At Vilaserio I pass the vacant schoolhouse where pilgrims can sleep the night and have a shower - no electricity.
I passed 2 pilgrims along the route, then a lone female, then a couple. I had planned on stopping at Santa Marina (19.5km) but I got there at 12 o´clock and the place that reportedly had rooms was right on the highway with a busy bar next door. I didn´t know what I would have done with myself from mid-day to 8pm so I just carried on walking.
Peter, a pilgrim from Holland caught up to me and started chatting about South Africa, the Dutch history, Afrikaans etc so we walked together to Oliveiroa about 12.5km further on. We got there at about 2pm. A sign on the door said that the hospitalero would only arrive at 4pm so please choose a bed and make yourself comfortable. It is a good albergue, the sitting area and registration room is a building on the left side of the path. There is also a stable with beds upstairs and a few mattresses downstairs. Across the narrow, stone path is a stone building with a dormitory and bathroom downstairs and upstairs. Next to that is a small stone building with beds for 4 people and next to that is a stone Horrero that is lit up at night.
While I was doing my washing I met Conny, a woman from Holland (there were about 6 Hollanders staying there) and we just hit it off right away.

"Are you English?" she asked. "No, South African" I said "but I speak English.
"So what do you do in South Africa then? Are you in business?"
"No" I said "I´m just a housewife, mother, grandmother."
"How boring" she said. I just burst out laughing! "And you?" I asked her. "You are a rocket scientist?" She burst out laughing. We went to one of the bars - in another stone building right next to the Horrero, and had lunch and a drink. At 4pm the hospitalero arrived and when it was my turn to register I told him that I was a volunteer hospitalera for Corcubion and could he tell me when it would reopen. 1 Julio - he told me. There was a fiesta in the town and the stalls, bandstand etc had all been set up right outside the building that housed the albergue. I decided that I would walk to Muxia - about 28kms away - and walk to Finsiterre the day after.

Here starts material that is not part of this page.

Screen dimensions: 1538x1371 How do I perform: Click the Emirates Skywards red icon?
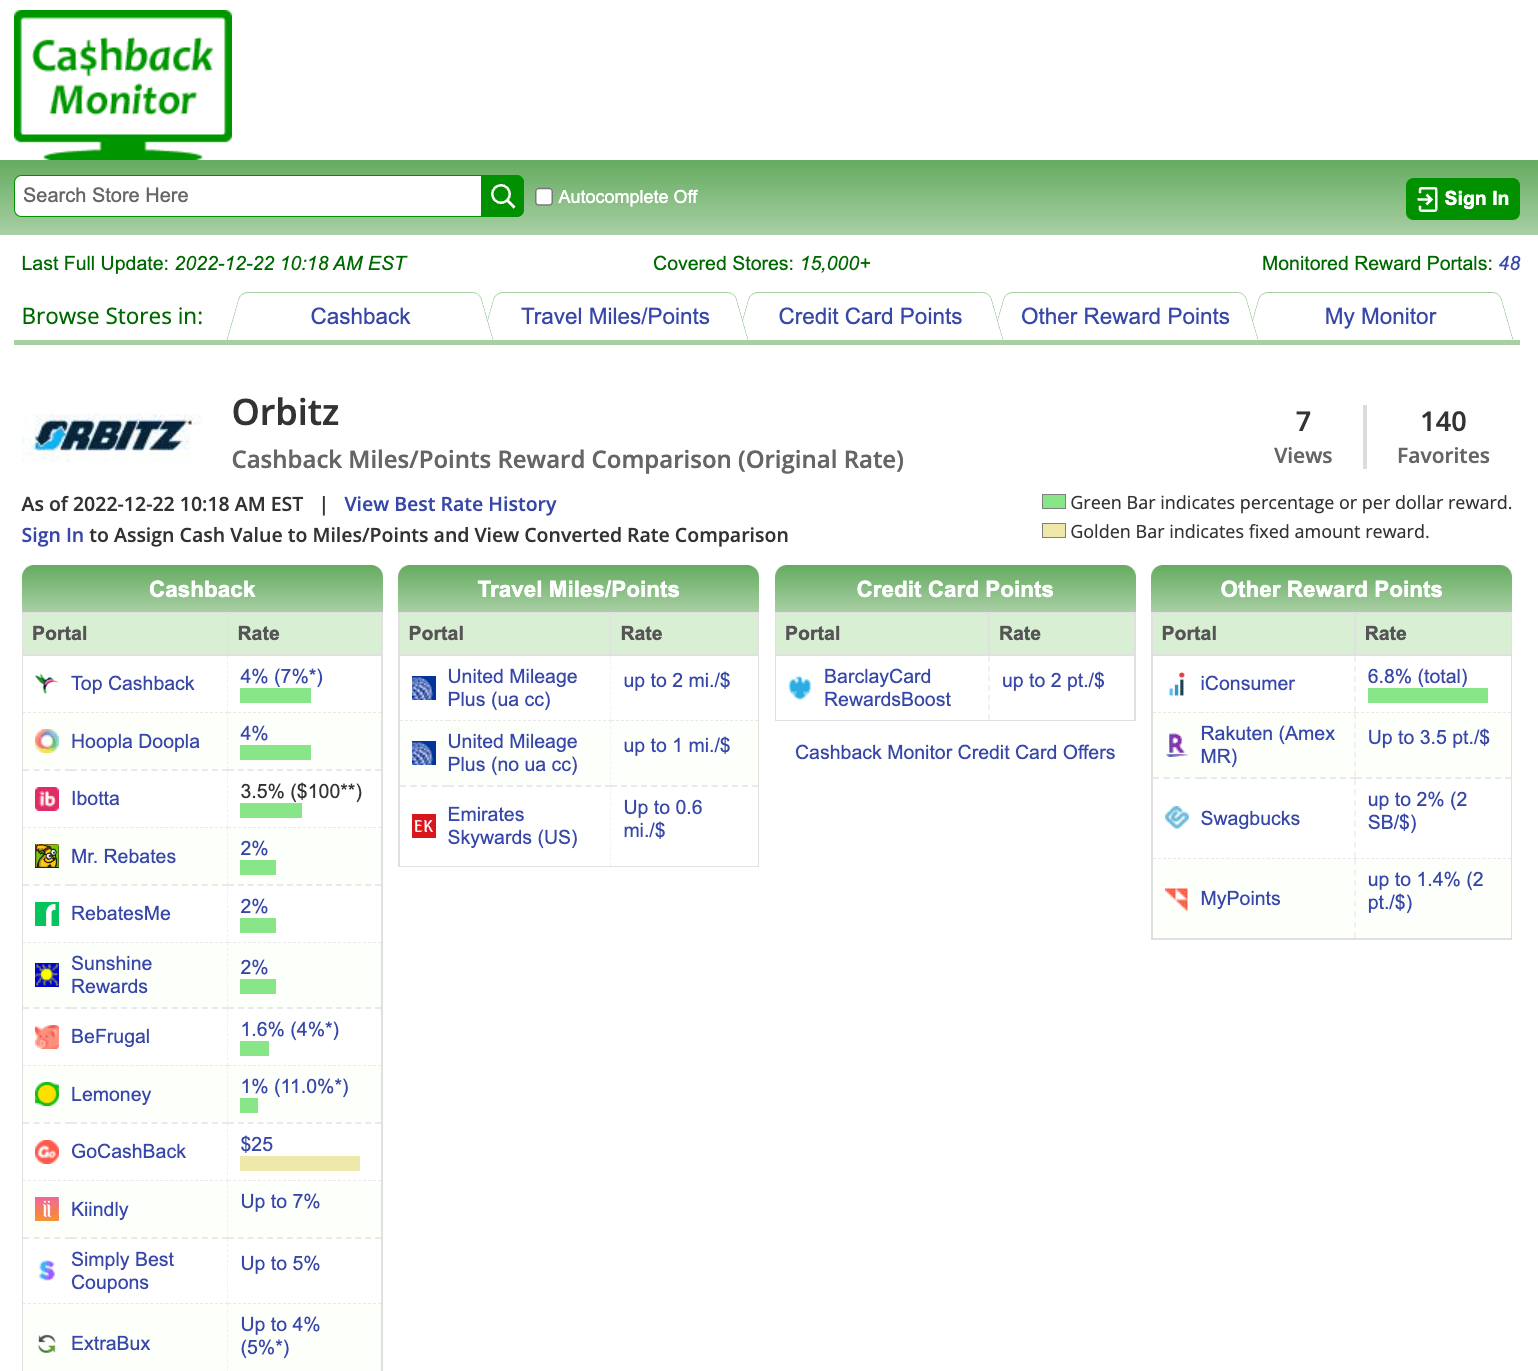[424, 826]
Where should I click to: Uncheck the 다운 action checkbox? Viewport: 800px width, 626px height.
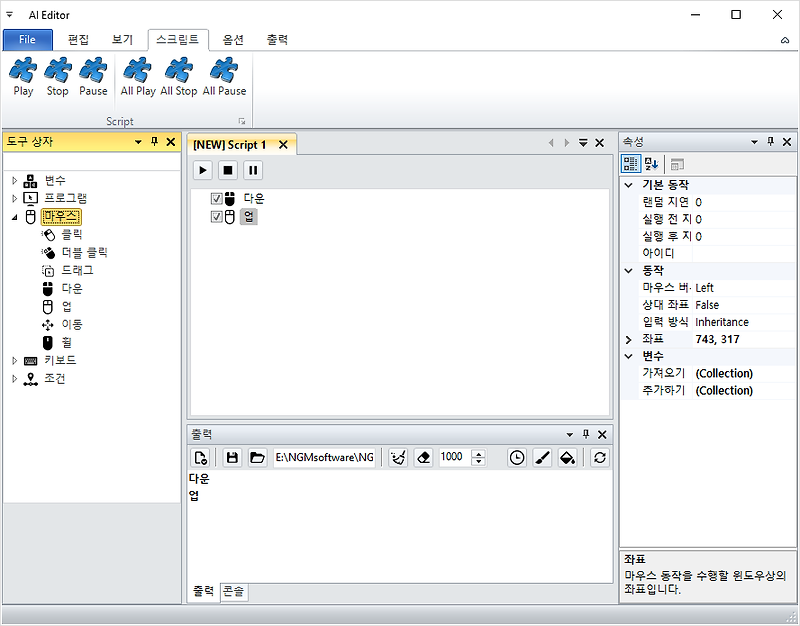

At about 6pm a woman arrived in a car and a woman asked for Sylvia. This was Begona from Finisterre. "If you walk to Finisterre tomorrow you can stay for 2 days" she said. So, I changed my mind and decided to walk to Finisterre and not to Muxia after all.
It had been a long day so I went to bed at about 8:30pm. There was one snorer in the room who had the most incredible range or snorts, rumbles, chain-saw growls. I finally fell asleep and only heard him intermitantly.